[[ Given records, beginning ]]
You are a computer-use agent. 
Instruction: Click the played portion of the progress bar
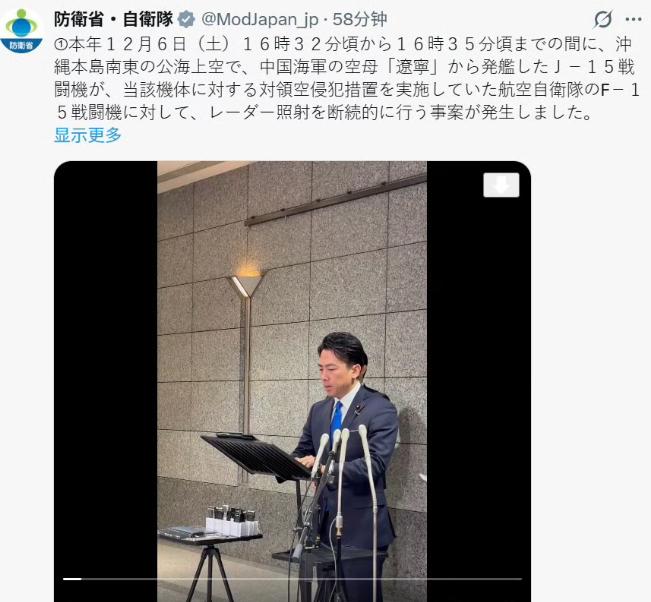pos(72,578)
[[ Given records, end ]]
[[ Given records, beginning ]]
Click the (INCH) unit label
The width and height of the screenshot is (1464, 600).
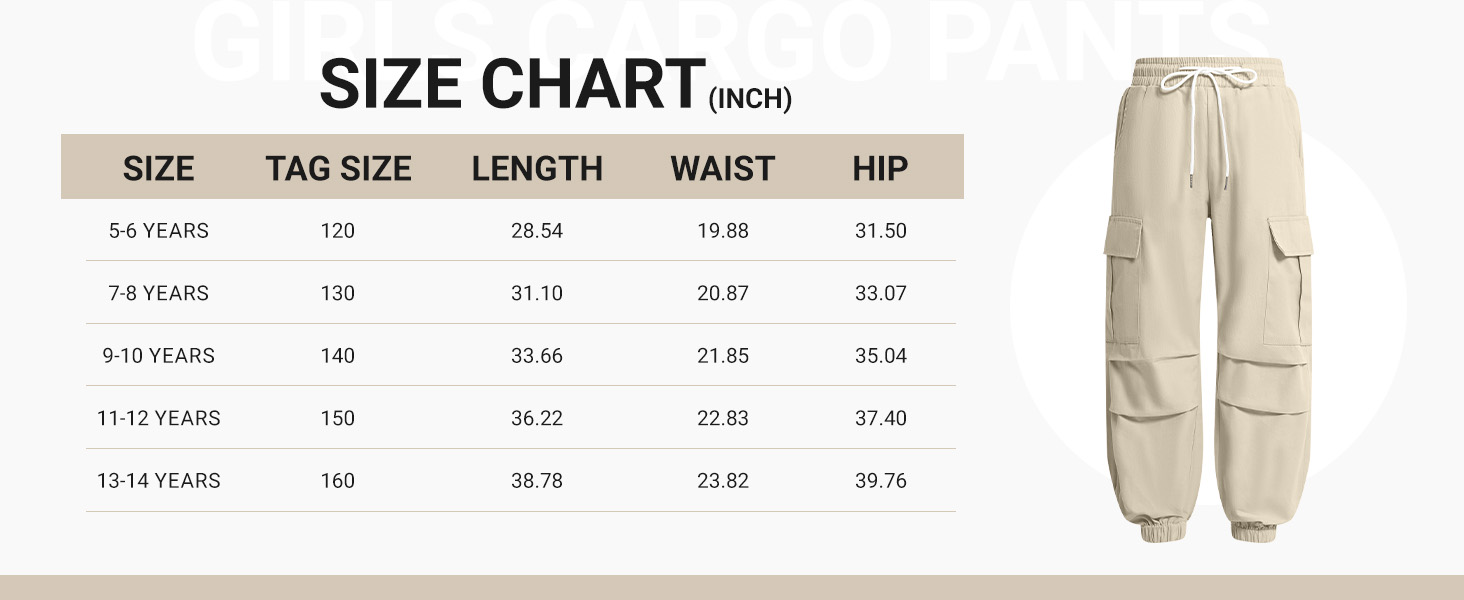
[[ Given records, end ]]
◆ Try it
For the listing above, print only the lines starting at the line containing "Click the (INCH) unit label" and ending at the line containing "The width and", exactly, both included.

◆ Worked solution
Click the (INCH) unit label
The width and height of the screenshot is (1464, 600).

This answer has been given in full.